Task instructions =
The exercise calls for the lines from the one containing "Harita [tab] (674, 699)" to the end of the data below to be output exactly, pictures excluded.
------ Data excerpts ------
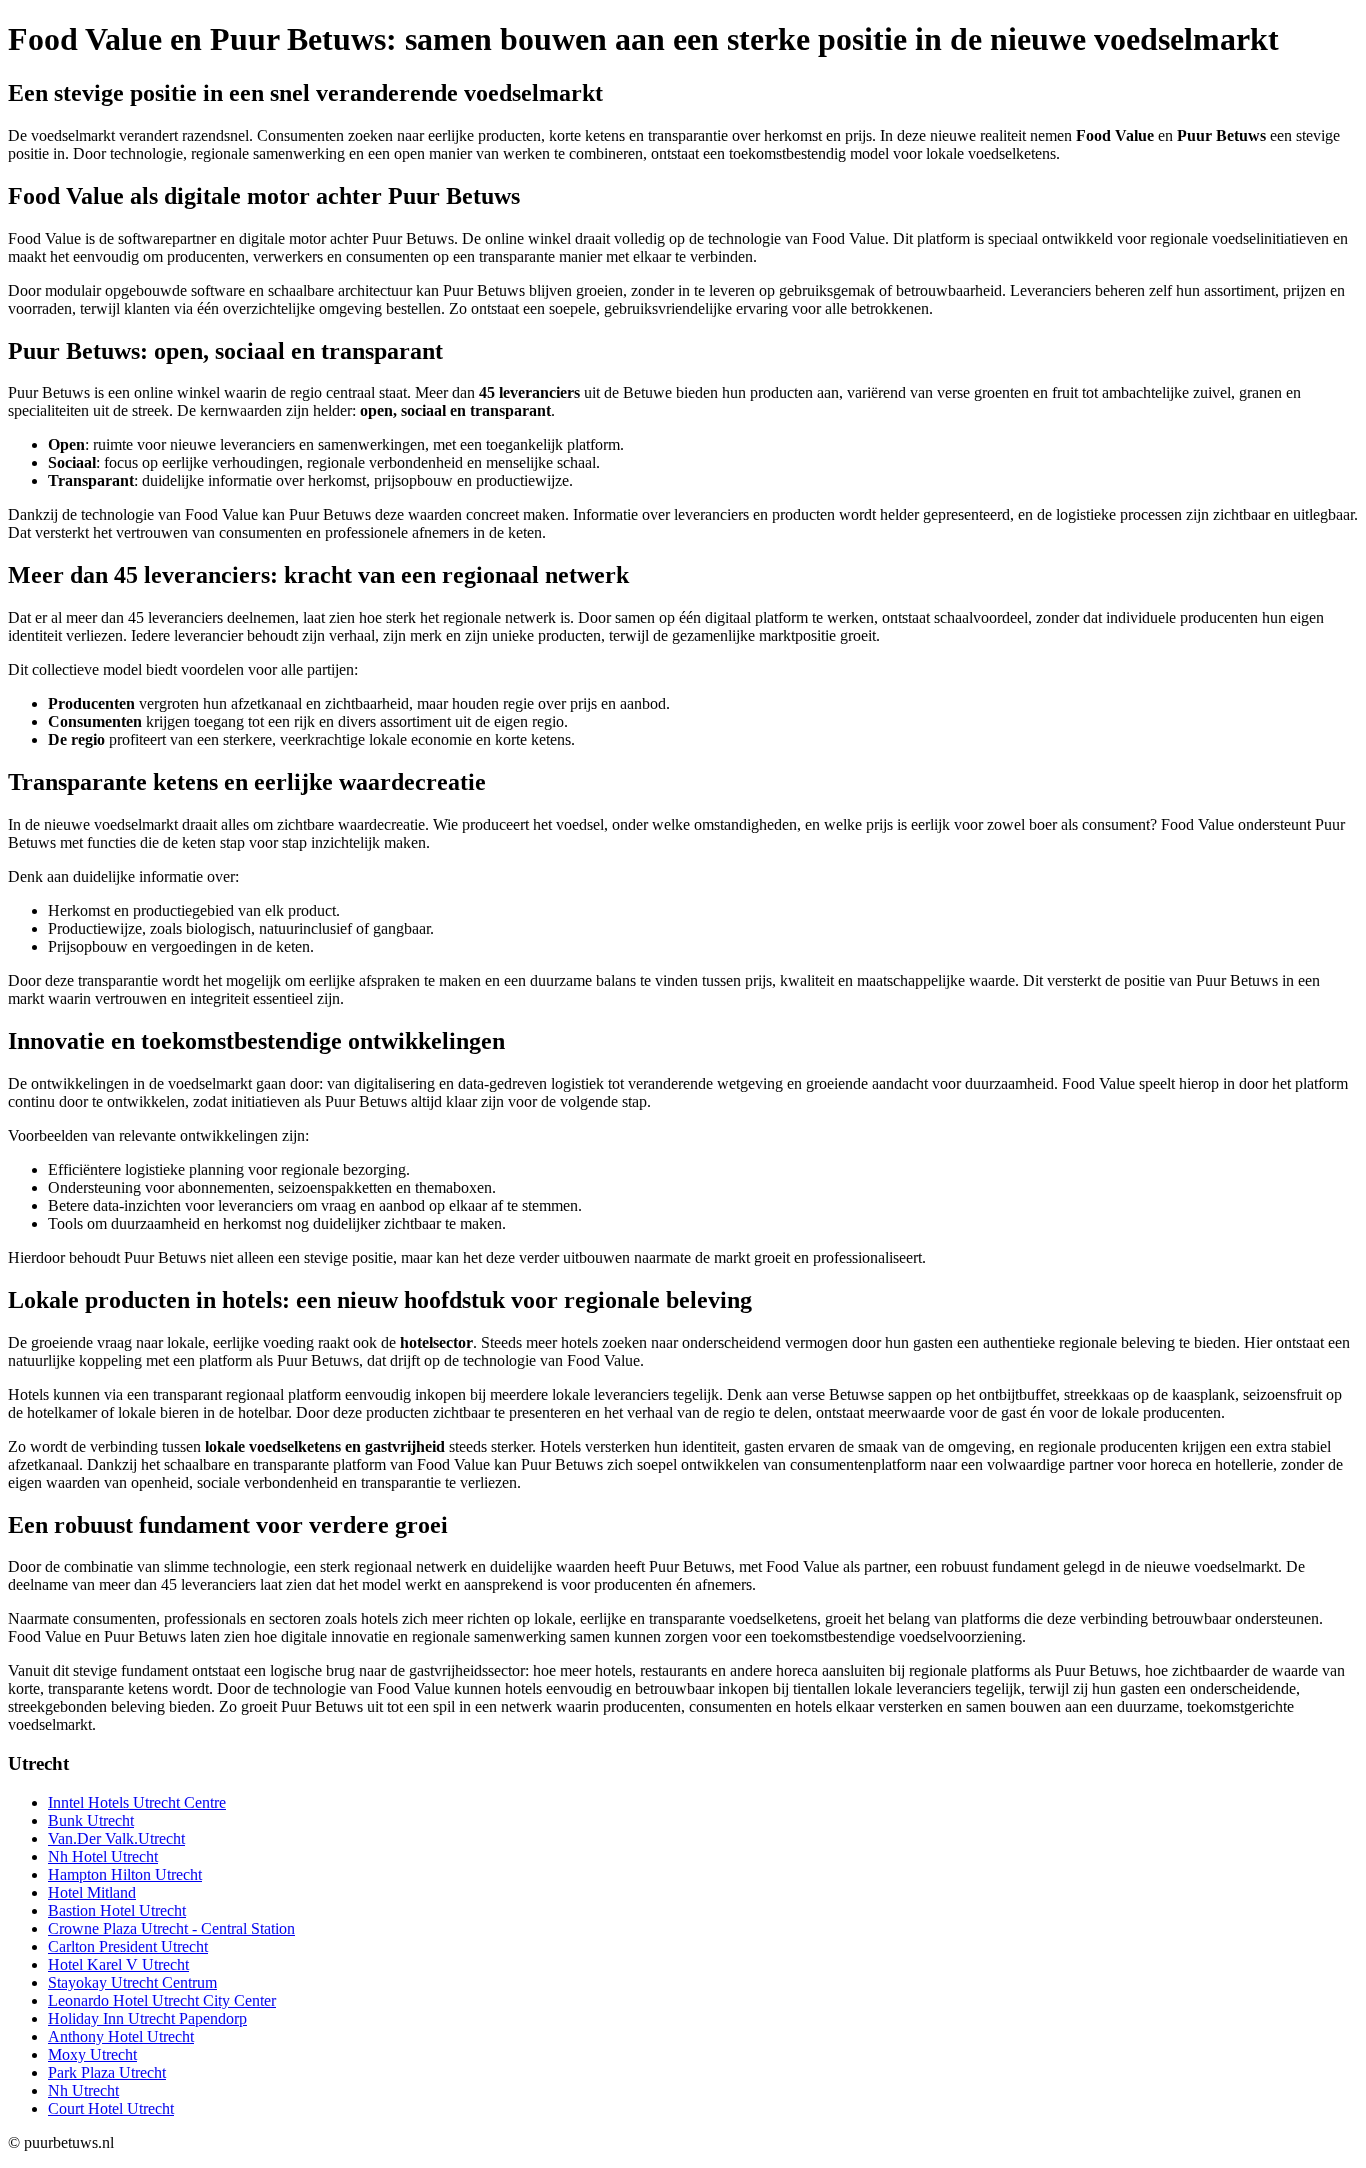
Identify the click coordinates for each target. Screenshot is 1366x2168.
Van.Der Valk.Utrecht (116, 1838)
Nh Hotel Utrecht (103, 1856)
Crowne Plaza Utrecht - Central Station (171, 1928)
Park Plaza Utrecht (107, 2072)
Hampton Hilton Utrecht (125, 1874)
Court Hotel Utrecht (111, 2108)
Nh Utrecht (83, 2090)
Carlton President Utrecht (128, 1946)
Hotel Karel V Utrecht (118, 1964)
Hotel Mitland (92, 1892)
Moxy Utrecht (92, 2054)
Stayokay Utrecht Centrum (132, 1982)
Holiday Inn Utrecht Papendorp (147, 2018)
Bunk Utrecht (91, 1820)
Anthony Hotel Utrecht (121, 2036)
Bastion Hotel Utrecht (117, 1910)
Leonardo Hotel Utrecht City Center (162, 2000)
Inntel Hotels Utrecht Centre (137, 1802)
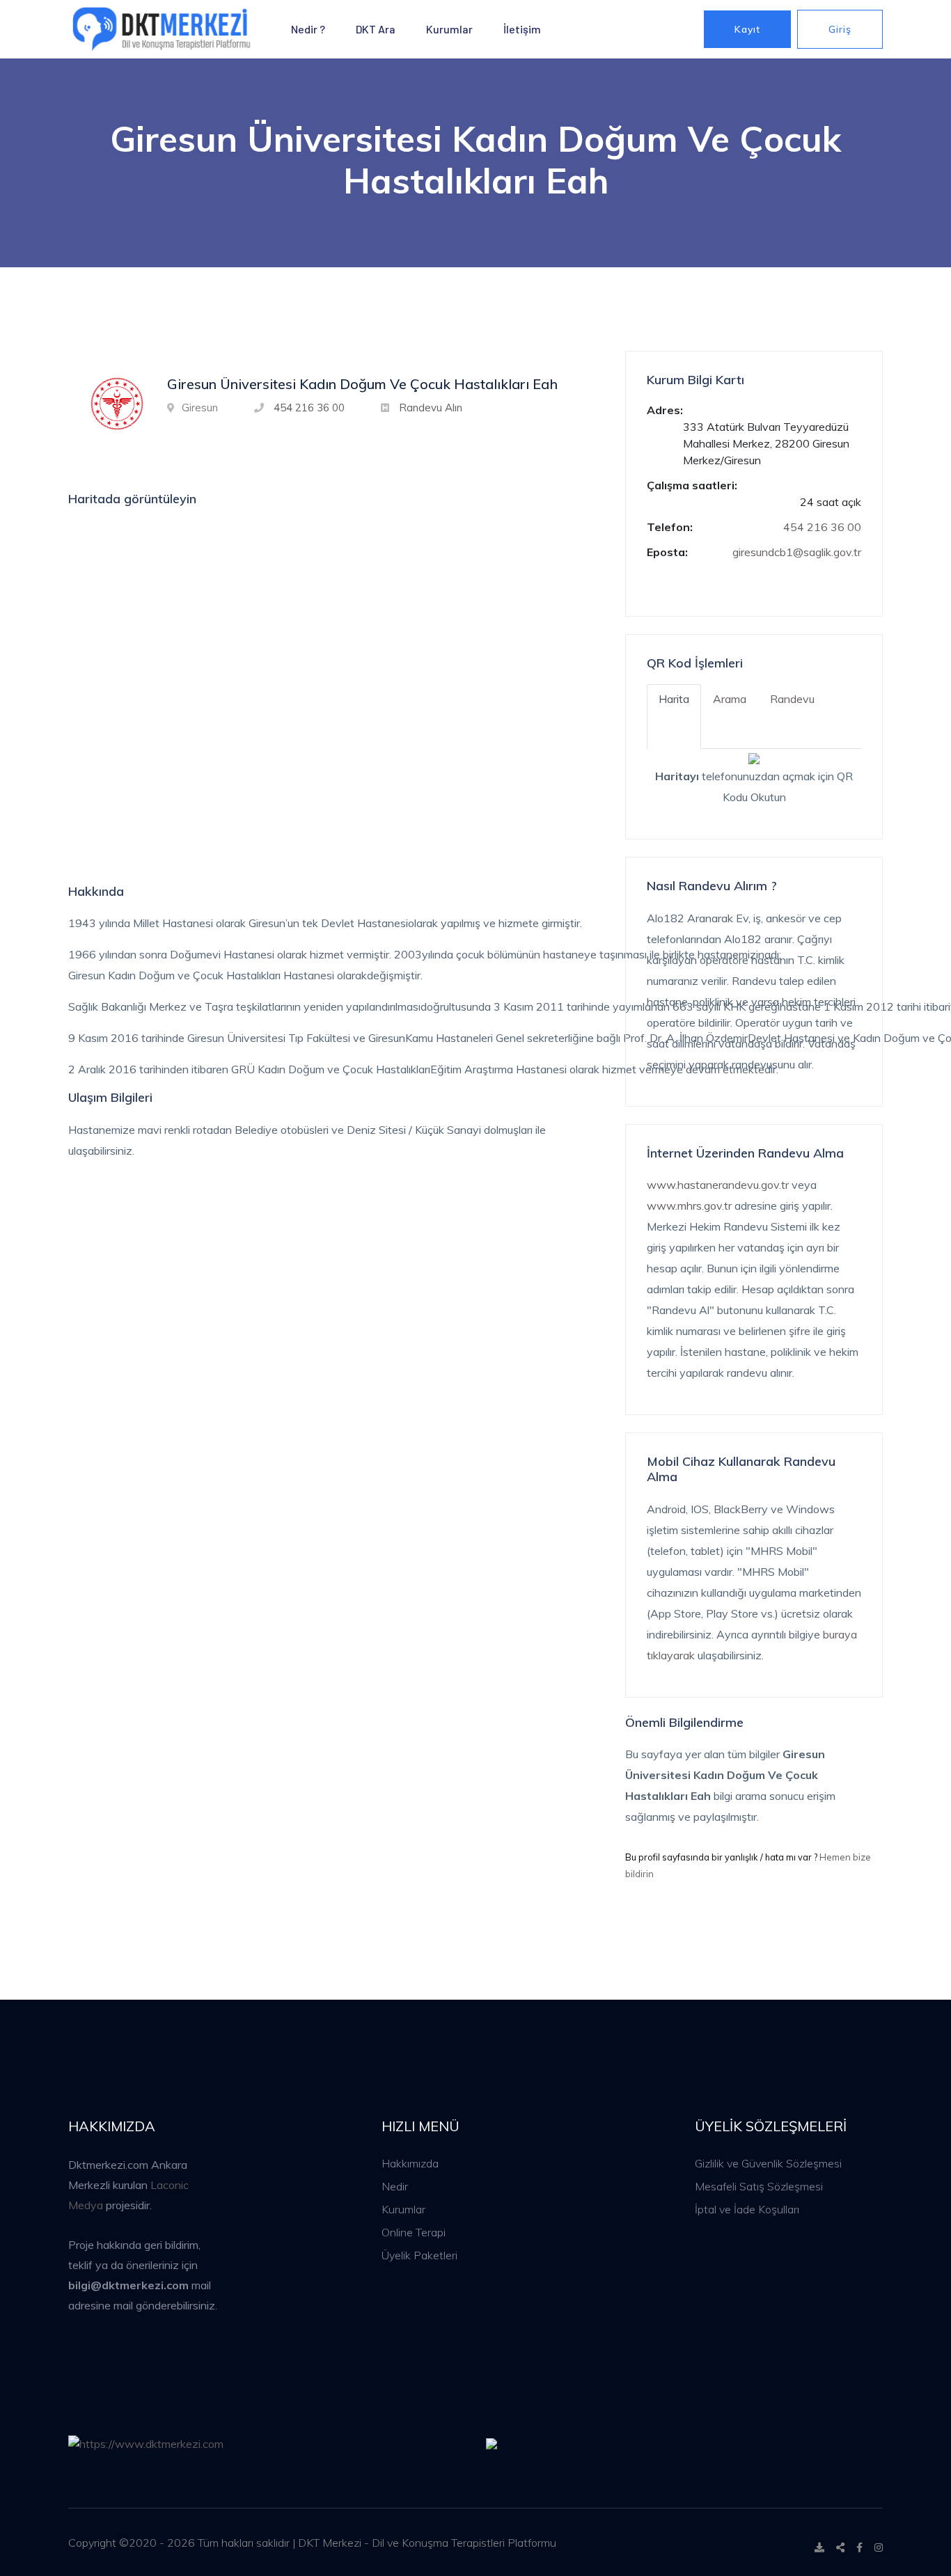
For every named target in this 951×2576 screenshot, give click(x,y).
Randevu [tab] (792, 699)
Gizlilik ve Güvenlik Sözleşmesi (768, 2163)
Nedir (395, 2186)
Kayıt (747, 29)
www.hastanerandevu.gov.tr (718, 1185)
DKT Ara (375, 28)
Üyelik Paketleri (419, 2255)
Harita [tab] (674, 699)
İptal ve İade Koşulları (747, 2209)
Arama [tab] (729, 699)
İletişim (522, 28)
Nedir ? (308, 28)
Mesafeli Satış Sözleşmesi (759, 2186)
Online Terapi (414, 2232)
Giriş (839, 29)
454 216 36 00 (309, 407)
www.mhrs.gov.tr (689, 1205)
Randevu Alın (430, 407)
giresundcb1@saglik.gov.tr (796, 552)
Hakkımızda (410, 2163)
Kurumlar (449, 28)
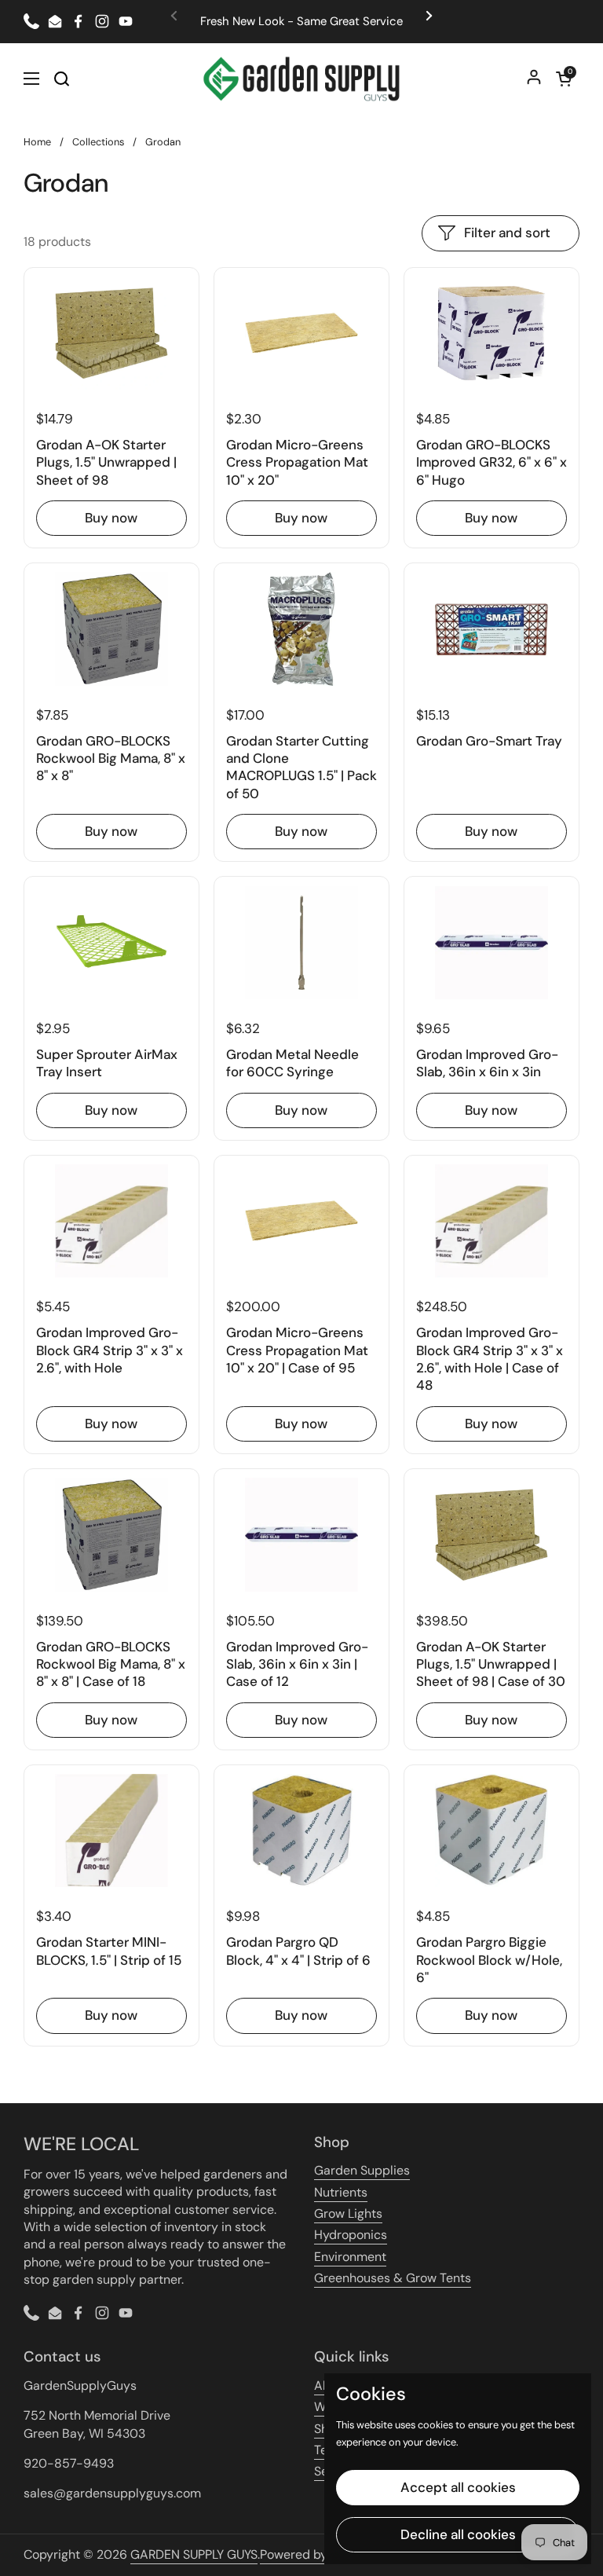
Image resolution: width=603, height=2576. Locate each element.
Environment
------
Output for this task =
Harita [tab] (674, 699)
İptal ve İade Koşulları (747, 2209)
Arama [tab] (729, 699)
İletişim (522, 28)
Nedir ? (308, 28)
Mesafeli Satış Sözleşmesi (759, 2186)
Online Terapi (414, 2232)
Giriş (839, 29)
454 216 36 00 (309, 407)
www.mhrs.gov.tr (689, 1205)
Randevu Alın (430, 407)
giresundcb1@saglik.gov.tr (796, 552)
Hakkımızda (410, 2163)
Kurumlar (449, 28)
Image resolution: width=603, height=2576. Locate each element.
Environment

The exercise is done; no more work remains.